Сидя после обеда на веранде, я дошиваю стеганое одеяло. Хотя в свое время я перешила кучу всяких одеял, для себя шью его впервые. Это «Райское древо», вот только узор я немного изменила по своему усмотрению.
Я много думала о вас и о вашем яблоке, сэр, и о той загадке, которую вы загадали во время самой первой нашей встречи. Тогда я не поняла ее, но, наверно, вы просто пытались чему-то меня научить, и возможно, теперь я ее отгадала. Я так понимаю: может, Библию и придумал Господь, но записали-то ее люди. И как и во всем, что люди пишут, например в газетах, суть они передали правильно, а некоторые подробности — неверно.
Узор этого одеяла называется «Райское древо», и та рукодельница, которая его так назвала, вряд ли сама понимала смысл этого названия, ведь в Библии не говорится о нескольких деревьях. Там сказано только о двух: Древе жизни и Древе познания, но лично мне кажется, что в Раю было только одно дерево, а Плод жизни и Плод добра и зла — это одно и то же. Если вкусишь от него, то умрешь, но если не вкусишь, тоже умрешь. Хотя если все-таки вкусишь, то к тому времени, когда придет твой черед помирать, будешь уже не такой бестолковой.
Такое расположение больше похоже на жизнь.
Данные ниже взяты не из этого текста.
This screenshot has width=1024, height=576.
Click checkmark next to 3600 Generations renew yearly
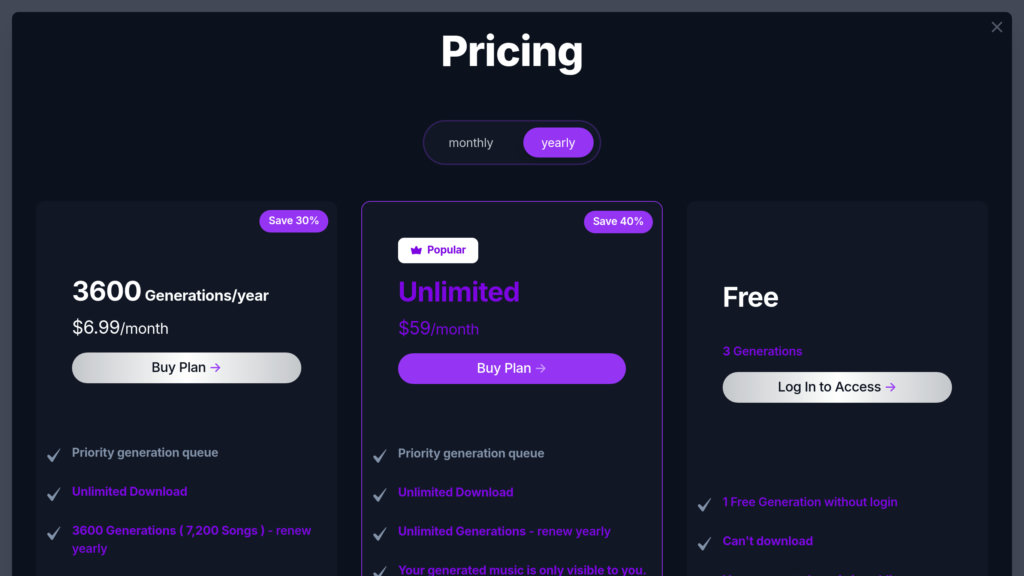54,533
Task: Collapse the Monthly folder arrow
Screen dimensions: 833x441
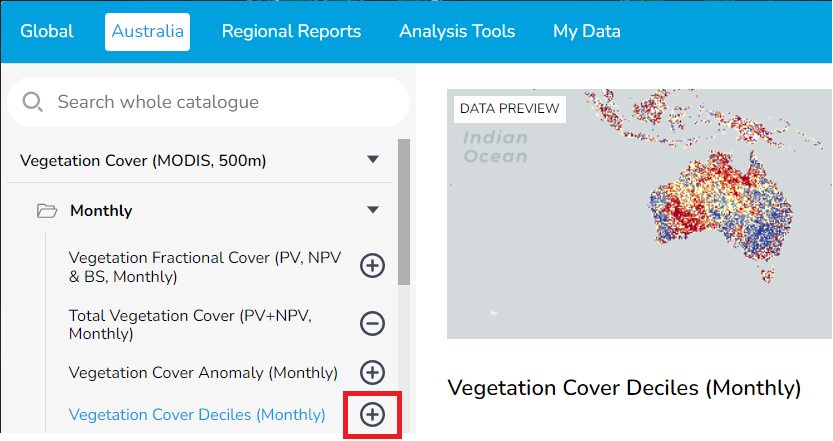Action: point(373,211)
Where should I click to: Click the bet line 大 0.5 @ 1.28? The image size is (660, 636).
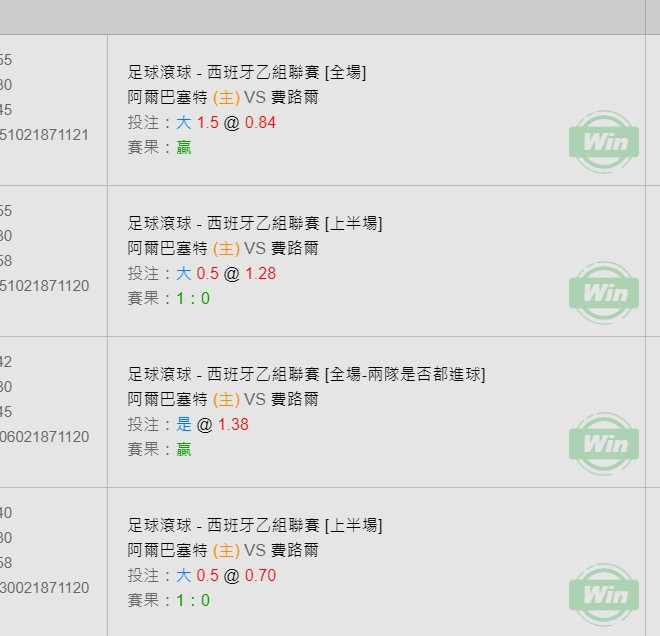[202, 273]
Я никому, кроме вас, этого не говорила, ведь я понимаю, что церковь моих мыслей не одобрит.

 

Свое «Райское древо» я собираюсь отделать каймой из переплетенных змей. Другим они будут казаться виноградными лозами или узором из канатов, потому что глазки я сделаю очень маленькими, но для меня они будут змеями; ведь без парочки змей весь смысл теряется. На некоторых узорах бывает четыре, а то и больше деревьев в квадрате или кружке, но я сделаю одно большое дерево на белом фоне. Само же древо будет состоять из треугольников двух цветов: листья темные, а плоды светлые: я сделаю листья фиолетовыми, а плоды — красными. Сейчас есть много тканей ярких цветов, и в моду вошли химические красители, так что, я думаю, получится очень славно.
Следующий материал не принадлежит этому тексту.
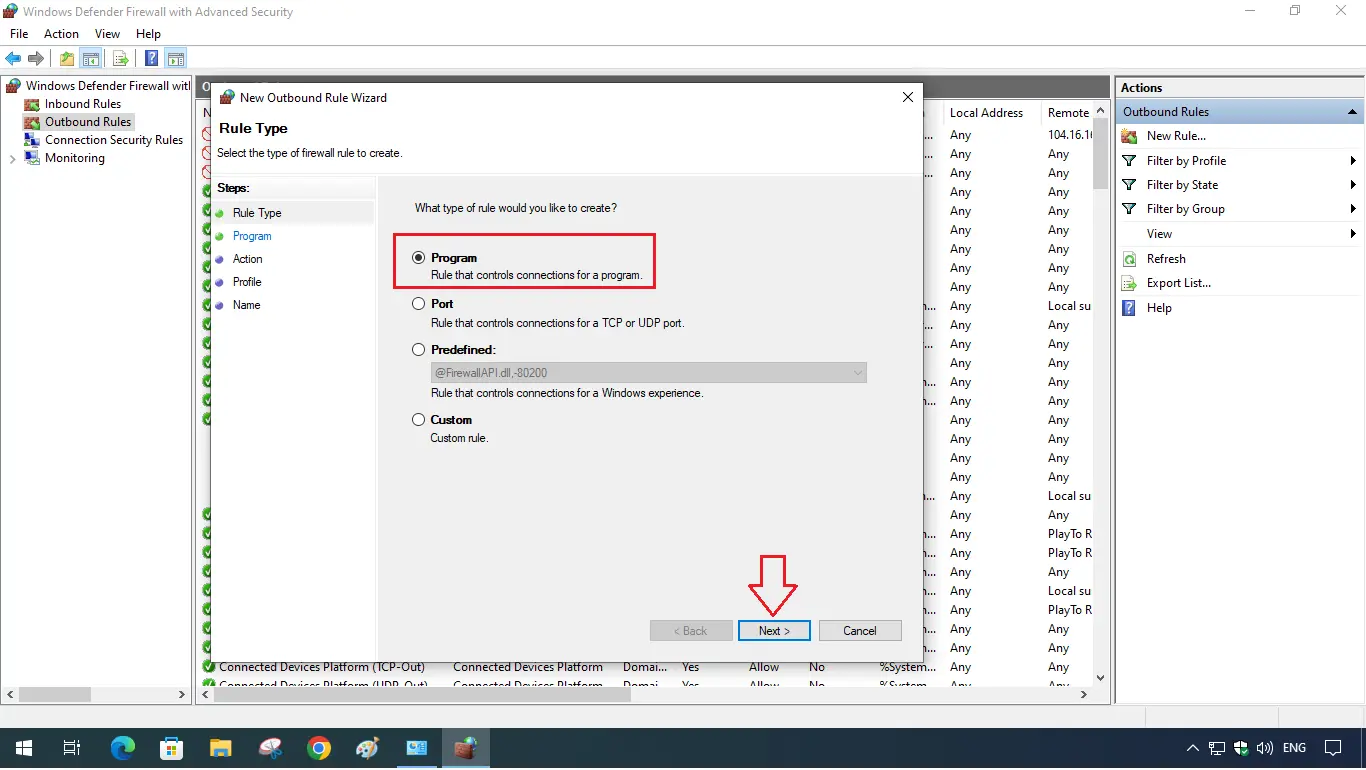
Task: Click the Next button in the wizard
Action: pos(774,630)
Но все три треугольника на моем древе будут разными. Один — белый обрывок нижней юбки, доставшейся мне от Мэри Уитни, а второй — выцветший и желтоватый, от тюремной ночной рубашки, которую я выпросила на намять. Третий же будет из бледно-розового лоскута с белыми цветочками, вырезанного из хлопчатобумажного платья, в котором Нэнси была в день моего приезда к мистеру Кинниру и которое я надела во время бегства на пароме в Льюистон.
Каждый из треугольников я обстрочу красной «елочкой», чтобы соединить их с остальным узором. И так мы навсегда останемся вместе.